When you're a playoff team, you hope the players you acquire factor in the postseason. On the Red Sox, Byung Hyun Kim isn't even on the ALCS roster because of a stiff shoulder and maturity issues. Scott Sauerbeck has been a nonfactor since being acquired from the Pirates. Jeff Suppan, left off the Division Series roster, has yet to pitch in the AL Championship Series. Serving a more significant role, but certainly not without his shortcomings, is Scott Williamson, currently the closer.

The Sox also made a late-season deal for infielder Lou Merloni, who has been behind Damian Jackson on the depth chart and going into last night hadn't appeared in the playoffs. David McCarty and Todd Jones have also had insignificant roles.

It's not that Epstein didn't make the right moves; certainly the aforementioned players helped the Red Sox. Kim saved 16 games and blew only three chances. As Epstein said, "Without Kim, we wouldn't have gotten here." Suppan went 10-7 with a 3.57 ERA in Pittsburgh and looked like a maturing pitcher who could help the team now and in years to come. Sauerbeck was considered one of the top situational lefthanders in the game. Williamson looked like a steal from the Reds, and though he had problems early as Kim's setup man, he has performed well as the closer.

"They've all been a part of it," Epstein said prior to last night's Game 4 against the Yankees at Fenway Park. "You just never know when you make a trade if it's the right thing or the wrong thing, but you have to go out and get the best available guy."

Epstein said of Sauerbeck, "He's been a stand-up guy. He'd be the first one to say that he's disappointed by the way he's pitched here, but he doesn't make excuses and he's earned a lot of respect for that."

There was no secret about the Yankees' intentions toward Sauerbeck, and at the time Epstein's move for the 31-year-old reliever was considered a coup. But Sauerbeck revealed he had strained an oblique muscle while warming up in Game 1 against Oakland, which pretty much knocked him out for the Division Series.
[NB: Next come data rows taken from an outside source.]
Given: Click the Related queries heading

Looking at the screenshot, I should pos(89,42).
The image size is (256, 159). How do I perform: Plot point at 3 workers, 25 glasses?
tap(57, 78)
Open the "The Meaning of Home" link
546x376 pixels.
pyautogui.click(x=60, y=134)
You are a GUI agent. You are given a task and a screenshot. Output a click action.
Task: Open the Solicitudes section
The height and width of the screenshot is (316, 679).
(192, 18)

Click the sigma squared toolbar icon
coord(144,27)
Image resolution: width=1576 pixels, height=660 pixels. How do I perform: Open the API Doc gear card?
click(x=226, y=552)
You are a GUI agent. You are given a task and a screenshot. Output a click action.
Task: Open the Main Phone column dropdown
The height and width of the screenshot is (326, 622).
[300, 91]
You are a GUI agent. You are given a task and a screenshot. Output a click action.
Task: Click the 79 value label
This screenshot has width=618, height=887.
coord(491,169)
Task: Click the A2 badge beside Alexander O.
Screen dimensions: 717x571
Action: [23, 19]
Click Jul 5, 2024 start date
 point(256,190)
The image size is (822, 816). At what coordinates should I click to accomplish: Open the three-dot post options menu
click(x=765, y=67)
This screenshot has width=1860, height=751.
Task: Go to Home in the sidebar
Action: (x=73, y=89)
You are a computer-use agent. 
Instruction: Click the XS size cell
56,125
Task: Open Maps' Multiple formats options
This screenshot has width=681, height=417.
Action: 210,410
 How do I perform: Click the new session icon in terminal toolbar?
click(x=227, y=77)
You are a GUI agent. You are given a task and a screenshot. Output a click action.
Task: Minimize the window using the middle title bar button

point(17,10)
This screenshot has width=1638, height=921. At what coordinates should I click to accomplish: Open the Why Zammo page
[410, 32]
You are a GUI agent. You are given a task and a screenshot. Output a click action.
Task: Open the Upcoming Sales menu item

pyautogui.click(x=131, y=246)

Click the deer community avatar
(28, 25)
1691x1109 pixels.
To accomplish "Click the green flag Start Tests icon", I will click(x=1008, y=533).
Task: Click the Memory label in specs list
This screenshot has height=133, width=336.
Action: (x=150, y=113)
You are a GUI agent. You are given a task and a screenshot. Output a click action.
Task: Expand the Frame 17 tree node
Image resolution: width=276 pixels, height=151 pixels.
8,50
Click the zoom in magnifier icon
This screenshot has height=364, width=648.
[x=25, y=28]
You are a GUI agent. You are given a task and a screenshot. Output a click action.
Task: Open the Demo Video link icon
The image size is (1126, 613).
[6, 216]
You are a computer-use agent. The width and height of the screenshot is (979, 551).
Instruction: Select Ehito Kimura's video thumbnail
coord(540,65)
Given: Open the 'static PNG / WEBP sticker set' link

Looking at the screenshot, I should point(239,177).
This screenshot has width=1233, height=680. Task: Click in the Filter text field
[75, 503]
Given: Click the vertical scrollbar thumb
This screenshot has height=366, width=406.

He appeared in Game 2 of the ALCS in relief of Derek Lowe and allowed a two-run double to the switch-hitting Jorge Posada. The lefthander also disclosed he had received two cortisone shots on his throwing shoulder since being acquired by the Sox and feels the 157 regular-season appearances he's made the last two seasons contributed to his shoulder woes.

"Our entire organization, the coaches, the manager, the players, we could care less who's doing the job as long as the job is getting done," Epstein said. "Our bullpen has done an incredible job, and that's the bottom line."

Kim's unfortunate gesture during introductions prior to Game 3 vs. Oakland at Fenway was the beginning of the end of his season. Kim, who was acquired from Arizona for Shea Hillenbrand May 29, had become an adventure in the late innings, and his phobia vs. the Yankees was obvious.

When Kim also complained of shoulder stiffness, the team decided it would be best not to pitch him in the ALCS. Even if he had been on the roster, the chances of him pitching in a meaningful situation were slim. Kim, though, is working out his physical problems.

"We have dialogue like we do with a lot of guys and he's doing better," said Epstein. "It's a process, a maturation as a player and as a person, getting acclimated to a new country at a young age, and the whole thing is a procees. When all of it has been completed it will be worthwhile."

Suppan was 2-3 with a 5.20 ERA in six starts in September. Not good enough for Grady Little to consider him one of his top four starters. John Burkett proved more reliable.

Williamson, 27, had an 8.59 ERA in nine games in September, but once Kim was out of the running as closer, Williamson stepped in nicely. So for the next few years, Epstein will cross his fingers and hope that some of the young players he has traded don't become the next Smoltz or Bagwell, and that Williamson, Suppan, or Sauerbeck will contribute the rest of these playoffs.